Spin Doctors
Macau casino executives are seeking to put the best gloss on tough market conditions
The possible scenario of Galaxy being forced to suspend work on Cotai would have seemed shocking just a few months ago. Given what’s been going on in the Macau market since the final quarter of 2008, it now looks perfectly rational—normal even. In any case, since Las Vegas Sands Corp’s decision to halt work on its new Cotai projects in November, few events retain the power to shock.
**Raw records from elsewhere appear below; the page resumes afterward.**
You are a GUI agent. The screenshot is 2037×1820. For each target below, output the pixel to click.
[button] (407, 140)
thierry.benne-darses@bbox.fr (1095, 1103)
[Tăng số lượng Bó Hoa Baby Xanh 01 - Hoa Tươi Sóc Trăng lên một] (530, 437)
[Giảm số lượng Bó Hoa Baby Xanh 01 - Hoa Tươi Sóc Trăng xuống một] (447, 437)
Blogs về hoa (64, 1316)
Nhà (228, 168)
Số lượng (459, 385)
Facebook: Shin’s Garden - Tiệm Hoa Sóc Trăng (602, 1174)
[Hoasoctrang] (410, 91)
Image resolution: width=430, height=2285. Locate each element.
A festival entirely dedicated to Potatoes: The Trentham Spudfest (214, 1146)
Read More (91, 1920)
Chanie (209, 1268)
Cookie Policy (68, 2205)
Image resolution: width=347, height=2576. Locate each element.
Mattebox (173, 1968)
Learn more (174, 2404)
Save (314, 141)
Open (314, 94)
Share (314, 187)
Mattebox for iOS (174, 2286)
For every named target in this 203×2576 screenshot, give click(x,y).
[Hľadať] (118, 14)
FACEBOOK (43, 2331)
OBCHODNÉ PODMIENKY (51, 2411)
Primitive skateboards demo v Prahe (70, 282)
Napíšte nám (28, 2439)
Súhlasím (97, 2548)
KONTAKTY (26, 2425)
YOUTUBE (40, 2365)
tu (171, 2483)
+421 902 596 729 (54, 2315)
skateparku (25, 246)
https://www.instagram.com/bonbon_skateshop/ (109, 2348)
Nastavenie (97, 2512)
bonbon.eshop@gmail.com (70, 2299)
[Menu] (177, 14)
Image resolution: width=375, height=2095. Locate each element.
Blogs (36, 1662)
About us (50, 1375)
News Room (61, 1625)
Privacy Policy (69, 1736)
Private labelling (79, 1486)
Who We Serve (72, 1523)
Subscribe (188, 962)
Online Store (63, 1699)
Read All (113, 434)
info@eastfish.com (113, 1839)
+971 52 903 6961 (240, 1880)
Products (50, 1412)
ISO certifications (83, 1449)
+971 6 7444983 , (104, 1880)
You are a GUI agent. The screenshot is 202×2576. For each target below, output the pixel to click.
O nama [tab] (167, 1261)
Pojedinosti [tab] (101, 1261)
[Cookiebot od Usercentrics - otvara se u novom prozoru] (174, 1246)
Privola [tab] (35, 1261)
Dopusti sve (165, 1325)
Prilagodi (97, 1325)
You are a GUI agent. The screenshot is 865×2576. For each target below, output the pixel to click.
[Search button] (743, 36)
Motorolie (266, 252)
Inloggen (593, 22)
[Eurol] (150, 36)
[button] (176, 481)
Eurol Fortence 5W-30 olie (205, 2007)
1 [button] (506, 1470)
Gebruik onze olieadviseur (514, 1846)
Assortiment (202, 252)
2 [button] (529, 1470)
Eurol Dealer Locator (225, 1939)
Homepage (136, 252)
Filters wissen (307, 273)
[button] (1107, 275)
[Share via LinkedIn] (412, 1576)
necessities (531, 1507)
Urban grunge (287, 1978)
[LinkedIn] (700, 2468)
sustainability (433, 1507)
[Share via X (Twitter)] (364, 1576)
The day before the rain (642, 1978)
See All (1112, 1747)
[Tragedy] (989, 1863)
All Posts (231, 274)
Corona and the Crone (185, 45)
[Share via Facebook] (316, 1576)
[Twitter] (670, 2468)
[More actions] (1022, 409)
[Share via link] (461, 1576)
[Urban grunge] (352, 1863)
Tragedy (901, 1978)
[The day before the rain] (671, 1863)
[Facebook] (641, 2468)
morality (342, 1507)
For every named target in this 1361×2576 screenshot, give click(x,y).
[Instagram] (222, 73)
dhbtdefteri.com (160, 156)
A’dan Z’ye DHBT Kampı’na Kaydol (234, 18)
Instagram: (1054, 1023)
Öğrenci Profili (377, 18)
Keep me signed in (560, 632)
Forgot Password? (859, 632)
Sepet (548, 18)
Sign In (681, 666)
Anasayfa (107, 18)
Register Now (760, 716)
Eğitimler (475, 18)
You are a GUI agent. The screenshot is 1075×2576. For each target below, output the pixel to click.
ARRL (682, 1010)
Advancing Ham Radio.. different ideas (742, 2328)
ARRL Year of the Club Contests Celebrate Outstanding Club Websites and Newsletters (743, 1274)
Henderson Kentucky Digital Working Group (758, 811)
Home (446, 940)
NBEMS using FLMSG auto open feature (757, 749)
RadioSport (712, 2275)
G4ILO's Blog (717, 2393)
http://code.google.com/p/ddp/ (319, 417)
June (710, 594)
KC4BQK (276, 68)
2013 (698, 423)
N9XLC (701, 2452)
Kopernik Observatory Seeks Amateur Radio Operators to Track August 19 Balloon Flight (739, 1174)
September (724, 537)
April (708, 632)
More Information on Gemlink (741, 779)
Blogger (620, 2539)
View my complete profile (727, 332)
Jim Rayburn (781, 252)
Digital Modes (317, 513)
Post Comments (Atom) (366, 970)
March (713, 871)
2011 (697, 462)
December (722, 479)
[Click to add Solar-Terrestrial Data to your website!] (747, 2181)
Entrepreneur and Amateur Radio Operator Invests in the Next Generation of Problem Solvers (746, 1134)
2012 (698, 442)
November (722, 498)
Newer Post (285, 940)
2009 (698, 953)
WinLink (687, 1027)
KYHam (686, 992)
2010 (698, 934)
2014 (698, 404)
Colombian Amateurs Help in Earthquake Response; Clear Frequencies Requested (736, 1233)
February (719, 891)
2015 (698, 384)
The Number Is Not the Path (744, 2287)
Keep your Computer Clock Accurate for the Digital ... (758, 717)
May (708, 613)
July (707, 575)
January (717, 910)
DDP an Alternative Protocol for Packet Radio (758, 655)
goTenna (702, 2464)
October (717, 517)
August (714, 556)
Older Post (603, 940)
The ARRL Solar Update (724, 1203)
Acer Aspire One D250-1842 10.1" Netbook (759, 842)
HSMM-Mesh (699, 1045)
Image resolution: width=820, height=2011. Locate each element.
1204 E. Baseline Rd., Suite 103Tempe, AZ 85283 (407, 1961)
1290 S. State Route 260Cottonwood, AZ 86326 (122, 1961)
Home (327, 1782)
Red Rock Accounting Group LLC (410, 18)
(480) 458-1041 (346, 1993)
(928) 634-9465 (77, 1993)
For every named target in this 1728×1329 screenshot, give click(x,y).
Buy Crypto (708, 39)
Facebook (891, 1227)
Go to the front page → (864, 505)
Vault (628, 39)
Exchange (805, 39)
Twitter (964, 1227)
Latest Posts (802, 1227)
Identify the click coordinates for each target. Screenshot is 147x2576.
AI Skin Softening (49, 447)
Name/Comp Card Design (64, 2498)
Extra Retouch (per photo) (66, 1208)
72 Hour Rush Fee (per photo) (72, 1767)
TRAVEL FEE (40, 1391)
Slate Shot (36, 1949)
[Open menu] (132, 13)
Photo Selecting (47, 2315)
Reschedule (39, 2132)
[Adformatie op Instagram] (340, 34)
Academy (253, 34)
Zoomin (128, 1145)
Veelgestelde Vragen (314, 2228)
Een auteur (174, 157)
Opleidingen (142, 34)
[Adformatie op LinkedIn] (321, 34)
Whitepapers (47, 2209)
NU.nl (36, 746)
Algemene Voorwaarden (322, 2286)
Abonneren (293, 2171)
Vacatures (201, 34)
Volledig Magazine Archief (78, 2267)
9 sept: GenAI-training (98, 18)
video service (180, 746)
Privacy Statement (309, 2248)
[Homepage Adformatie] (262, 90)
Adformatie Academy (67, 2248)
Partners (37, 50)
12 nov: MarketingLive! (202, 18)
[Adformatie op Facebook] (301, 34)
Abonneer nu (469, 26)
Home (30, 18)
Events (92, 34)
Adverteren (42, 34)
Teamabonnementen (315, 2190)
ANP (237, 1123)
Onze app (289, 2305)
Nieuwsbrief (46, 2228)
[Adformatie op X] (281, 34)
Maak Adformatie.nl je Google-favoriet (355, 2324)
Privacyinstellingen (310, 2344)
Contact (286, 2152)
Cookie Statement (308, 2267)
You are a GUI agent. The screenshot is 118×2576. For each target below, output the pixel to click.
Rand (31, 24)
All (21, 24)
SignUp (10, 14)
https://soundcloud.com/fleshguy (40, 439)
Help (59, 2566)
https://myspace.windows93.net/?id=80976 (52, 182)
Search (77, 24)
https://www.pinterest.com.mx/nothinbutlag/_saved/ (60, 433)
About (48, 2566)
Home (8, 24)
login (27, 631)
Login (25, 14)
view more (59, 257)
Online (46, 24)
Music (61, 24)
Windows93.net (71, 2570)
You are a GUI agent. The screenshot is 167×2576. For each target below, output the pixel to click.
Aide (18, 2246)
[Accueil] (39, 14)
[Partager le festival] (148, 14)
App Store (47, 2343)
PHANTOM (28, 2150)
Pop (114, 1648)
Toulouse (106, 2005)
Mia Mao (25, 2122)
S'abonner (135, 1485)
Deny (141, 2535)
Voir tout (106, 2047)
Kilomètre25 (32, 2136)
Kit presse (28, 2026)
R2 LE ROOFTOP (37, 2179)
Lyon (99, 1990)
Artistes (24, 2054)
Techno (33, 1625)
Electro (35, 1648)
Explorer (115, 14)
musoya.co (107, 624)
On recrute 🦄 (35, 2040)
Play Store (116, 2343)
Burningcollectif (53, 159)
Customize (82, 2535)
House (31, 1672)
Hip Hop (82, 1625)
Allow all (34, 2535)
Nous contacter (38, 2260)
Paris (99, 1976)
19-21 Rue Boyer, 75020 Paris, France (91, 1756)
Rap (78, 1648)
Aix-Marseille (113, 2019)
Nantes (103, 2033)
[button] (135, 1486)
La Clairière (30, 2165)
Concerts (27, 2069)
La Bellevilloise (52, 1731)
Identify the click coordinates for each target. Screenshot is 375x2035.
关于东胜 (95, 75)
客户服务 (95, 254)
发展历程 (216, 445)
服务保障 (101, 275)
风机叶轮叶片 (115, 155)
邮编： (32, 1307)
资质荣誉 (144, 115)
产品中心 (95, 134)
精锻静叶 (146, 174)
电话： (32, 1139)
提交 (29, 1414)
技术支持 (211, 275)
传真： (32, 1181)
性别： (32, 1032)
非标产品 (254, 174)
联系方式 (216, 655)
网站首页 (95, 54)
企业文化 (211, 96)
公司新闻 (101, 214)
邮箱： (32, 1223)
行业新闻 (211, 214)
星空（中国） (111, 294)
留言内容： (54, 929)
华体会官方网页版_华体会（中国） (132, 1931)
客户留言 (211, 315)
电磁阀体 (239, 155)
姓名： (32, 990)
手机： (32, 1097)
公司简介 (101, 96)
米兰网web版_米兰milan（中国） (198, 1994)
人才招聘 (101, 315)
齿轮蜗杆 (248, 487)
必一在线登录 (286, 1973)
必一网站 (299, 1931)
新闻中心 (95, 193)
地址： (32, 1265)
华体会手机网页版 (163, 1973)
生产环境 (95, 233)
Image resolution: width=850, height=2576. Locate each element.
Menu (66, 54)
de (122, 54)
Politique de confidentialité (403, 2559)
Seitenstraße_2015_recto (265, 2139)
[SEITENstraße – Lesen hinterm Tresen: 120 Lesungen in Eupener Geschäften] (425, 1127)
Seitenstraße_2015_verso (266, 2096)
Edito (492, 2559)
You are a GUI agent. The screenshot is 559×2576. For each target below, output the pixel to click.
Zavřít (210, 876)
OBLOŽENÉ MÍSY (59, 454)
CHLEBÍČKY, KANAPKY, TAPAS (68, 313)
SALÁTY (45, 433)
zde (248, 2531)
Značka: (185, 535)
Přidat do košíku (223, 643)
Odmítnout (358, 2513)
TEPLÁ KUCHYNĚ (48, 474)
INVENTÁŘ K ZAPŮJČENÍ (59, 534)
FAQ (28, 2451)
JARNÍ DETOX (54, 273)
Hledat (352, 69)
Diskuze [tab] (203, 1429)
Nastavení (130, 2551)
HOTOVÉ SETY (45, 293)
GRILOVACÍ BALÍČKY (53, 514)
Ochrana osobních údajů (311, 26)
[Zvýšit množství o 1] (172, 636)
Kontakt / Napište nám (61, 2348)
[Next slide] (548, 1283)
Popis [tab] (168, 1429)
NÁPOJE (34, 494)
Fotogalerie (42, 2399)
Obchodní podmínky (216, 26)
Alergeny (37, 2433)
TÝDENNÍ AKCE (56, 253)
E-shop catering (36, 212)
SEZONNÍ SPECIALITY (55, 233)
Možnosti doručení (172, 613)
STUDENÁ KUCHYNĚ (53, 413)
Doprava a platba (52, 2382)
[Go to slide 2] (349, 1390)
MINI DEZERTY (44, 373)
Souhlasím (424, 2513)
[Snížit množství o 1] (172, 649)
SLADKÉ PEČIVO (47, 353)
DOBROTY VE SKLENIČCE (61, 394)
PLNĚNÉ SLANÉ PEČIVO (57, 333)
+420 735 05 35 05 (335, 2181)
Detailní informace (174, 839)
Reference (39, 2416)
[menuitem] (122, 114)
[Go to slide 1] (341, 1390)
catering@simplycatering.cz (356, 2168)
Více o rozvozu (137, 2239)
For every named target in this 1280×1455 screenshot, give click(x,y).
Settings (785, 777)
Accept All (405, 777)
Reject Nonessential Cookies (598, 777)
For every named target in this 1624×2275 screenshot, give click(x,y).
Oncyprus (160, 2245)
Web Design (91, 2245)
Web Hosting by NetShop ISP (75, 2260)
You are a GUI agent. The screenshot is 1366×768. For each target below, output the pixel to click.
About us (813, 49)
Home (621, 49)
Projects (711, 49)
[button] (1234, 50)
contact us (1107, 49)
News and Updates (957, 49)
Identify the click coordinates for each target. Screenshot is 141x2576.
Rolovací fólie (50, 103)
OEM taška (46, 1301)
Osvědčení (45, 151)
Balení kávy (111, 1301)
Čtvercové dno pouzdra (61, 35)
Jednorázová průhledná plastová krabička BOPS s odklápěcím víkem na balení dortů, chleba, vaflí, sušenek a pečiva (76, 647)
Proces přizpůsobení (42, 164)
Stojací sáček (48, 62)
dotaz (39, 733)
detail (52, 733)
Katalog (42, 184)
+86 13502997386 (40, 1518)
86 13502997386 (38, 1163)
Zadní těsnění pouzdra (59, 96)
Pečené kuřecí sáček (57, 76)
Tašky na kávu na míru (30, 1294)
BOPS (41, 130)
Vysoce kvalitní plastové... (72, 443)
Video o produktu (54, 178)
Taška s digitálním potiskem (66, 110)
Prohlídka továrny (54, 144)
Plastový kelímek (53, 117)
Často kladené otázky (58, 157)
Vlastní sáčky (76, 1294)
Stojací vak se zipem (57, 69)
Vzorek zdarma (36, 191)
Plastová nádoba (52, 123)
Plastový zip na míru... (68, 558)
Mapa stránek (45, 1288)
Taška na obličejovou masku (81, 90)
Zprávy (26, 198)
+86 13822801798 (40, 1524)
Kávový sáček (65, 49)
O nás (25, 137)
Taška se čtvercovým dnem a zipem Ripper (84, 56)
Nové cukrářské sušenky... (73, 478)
The terms ‘phased opening’ or ‘soft opening’, when applied to one of Macau’s new integrated gaming resorts, used to be accepted by industry observers as a practical solution to a genuine logistical problem—i.e., how to organise the smooth transition of a massive project from building site to paying attraction. Now, following the global meltdown of debt and equity markets, ‘phased opening’ seems to be a term used increasingly to cover the backs of casino executives as they scramble to meet their massive capital commitments in order to avoid having their stocks and bonds classified as junk because of missed payment deadlines on debt.
An awful lot of casino executives were busy in the final weeks of 2008 making a virtue out of necessity, with phrases such as “realignment with existing market conditions” to explain away their embarrassment on funding. Such talk may not be entirely self-serving. A consensus view appears to be forming that oversupply of product in an immature market has been at least one contributing factor to Macau’s current woes. The spectre of the global credit disaster does, though, continue to cast a long shadow over the Macau gaming market and Asian gaming markets in general.